ACTIVITY
Output only the lines below that start at the line containing "Статьи (942, 80)" and end at the line containing "Privacy Policy (1265, 519)", with both ends kept.

Stored items
-- Opening Marker --
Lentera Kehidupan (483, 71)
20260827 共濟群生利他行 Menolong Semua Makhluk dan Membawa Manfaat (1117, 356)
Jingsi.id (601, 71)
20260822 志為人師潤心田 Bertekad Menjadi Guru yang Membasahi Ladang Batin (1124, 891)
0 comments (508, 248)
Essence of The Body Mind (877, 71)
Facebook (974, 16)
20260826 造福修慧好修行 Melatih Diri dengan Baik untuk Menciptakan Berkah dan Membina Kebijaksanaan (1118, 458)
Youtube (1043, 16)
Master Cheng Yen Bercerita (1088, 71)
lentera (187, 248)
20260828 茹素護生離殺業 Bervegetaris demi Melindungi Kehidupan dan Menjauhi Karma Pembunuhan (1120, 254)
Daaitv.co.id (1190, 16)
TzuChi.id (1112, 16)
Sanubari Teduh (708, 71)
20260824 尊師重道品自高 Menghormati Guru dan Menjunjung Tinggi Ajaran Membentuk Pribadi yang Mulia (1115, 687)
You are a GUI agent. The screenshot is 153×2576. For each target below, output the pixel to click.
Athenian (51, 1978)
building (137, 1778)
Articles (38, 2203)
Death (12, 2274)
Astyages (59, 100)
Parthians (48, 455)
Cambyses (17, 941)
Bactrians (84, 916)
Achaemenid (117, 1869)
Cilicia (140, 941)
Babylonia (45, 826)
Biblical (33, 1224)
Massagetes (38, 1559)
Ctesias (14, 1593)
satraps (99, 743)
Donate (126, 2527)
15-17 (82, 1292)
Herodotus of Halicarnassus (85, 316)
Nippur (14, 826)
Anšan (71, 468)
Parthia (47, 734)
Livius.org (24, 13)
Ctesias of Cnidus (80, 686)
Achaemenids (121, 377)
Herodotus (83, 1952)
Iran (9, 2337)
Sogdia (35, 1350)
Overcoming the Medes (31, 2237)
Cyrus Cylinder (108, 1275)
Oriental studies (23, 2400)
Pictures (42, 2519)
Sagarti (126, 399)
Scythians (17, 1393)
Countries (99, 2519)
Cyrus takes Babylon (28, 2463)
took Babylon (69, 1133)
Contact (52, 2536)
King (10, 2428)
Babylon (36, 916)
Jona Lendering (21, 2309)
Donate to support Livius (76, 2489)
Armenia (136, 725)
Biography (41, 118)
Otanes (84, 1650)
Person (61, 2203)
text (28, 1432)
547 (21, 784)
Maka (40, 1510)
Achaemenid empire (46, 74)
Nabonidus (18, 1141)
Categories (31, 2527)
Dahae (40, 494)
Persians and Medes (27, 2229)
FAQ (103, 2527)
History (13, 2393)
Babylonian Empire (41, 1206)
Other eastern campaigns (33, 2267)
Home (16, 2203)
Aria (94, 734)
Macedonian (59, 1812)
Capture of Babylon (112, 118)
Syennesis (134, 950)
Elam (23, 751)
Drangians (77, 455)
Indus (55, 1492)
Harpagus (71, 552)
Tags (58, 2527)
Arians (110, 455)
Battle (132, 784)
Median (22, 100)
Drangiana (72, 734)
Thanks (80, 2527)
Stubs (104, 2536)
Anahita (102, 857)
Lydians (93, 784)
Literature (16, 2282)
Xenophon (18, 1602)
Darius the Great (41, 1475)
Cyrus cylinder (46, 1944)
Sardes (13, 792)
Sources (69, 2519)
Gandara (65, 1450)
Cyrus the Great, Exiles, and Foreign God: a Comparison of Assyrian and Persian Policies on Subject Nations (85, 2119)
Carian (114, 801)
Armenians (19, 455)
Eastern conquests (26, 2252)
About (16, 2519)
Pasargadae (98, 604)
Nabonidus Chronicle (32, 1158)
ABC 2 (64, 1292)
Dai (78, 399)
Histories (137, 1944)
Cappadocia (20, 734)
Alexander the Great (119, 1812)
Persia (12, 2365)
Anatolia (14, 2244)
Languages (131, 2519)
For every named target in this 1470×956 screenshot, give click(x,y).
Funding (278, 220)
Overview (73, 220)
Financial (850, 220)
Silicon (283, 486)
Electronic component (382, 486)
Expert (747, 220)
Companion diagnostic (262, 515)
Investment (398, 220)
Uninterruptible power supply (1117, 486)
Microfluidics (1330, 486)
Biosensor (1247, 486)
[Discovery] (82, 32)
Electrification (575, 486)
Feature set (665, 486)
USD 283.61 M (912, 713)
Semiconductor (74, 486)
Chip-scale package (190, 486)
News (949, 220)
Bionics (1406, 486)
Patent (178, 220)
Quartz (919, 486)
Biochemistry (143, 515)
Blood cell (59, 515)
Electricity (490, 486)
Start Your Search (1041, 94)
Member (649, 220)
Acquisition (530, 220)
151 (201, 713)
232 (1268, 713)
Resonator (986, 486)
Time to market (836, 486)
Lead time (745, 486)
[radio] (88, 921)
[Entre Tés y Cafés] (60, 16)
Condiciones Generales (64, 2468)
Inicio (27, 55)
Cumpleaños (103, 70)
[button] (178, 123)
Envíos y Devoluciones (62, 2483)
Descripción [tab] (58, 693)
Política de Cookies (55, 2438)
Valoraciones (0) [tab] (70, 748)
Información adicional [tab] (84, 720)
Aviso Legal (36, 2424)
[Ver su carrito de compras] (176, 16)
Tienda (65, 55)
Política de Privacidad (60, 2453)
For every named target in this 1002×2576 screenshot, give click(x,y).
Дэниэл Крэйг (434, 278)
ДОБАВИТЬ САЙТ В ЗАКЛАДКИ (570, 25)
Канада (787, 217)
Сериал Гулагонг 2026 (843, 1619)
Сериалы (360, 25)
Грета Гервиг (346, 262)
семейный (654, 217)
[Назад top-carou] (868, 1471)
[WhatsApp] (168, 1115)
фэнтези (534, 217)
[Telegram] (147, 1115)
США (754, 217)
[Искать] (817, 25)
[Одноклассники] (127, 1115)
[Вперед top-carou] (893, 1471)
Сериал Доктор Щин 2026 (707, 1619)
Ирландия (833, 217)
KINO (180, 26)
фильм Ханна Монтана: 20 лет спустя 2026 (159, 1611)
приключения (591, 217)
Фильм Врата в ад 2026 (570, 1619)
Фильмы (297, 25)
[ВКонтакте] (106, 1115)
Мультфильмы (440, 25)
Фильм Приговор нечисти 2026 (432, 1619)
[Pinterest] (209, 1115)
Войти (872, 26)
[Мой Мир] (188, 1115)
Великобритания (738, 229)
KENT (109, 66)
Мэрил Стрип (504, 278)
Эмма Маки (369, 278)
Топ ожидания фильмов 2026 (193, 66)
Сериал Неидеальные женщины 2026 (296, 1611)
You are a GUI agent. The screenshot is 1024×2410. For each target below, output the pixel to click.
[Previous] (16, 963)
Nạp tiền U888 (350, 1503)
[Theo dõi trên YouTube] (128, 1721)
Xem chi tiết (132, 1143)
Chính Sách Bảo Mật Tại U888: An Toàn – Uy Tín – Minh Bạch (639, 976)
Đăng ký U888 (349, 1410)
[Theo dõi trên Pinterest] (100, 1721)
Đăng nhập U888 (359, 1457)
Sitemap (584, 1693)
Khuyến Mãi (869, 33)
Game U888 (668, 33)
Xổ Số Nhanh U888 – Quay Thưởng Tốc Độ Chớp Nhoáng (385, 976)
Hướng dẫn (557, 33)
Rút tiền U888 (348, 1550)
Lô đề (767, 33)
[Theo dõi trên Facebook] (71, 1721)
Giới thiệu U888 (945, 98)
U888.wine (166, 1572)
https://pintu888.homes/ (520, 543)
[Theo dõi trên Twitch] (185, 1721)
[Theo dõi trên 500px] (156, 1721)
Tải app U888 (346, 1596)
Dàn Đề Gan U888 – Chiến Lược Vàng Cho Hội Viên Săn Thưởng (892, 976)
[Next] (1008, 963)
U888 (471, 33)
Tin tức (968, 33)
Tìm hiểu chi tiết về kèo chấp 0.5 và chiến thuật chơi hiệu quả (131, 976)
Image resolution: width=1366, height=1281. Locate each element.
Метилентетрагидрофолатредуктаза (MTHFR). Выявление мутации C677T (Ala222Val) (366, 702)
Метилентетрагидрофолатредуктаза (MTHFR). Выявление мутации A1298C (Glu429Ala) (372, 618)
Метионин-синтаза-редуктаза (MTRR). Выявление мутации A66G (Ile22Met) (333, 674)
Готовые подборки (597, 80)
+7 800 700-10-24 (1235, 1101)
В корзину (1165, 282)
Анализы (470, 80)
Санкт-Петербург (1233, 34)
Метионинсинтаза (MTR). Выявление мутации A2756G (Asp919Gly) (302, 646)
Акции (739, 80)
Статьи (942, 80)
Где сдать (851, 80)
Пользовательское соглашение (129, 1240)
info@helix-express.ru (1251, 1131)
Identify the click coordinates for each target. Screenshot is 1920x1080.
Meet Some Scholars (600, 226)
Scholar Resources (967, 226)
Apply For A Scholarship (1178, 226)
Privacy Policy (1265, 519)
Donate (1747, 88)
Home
-- Closing Marker --
SOLUTION
Статьи (942, 80)
Где сдать (851, 80)
Пользовательское соглашение (129, 1240)
info@helix-express.ru (1251, 1131)
Identify the click coordinates for each target. Screenshot is 1920x1080.
Meet Some Scholars (600, 226)
Scholar Resources (967, 226)
Apply For A Scholarship (1178, 226)
Privacy Policy (1265, 519)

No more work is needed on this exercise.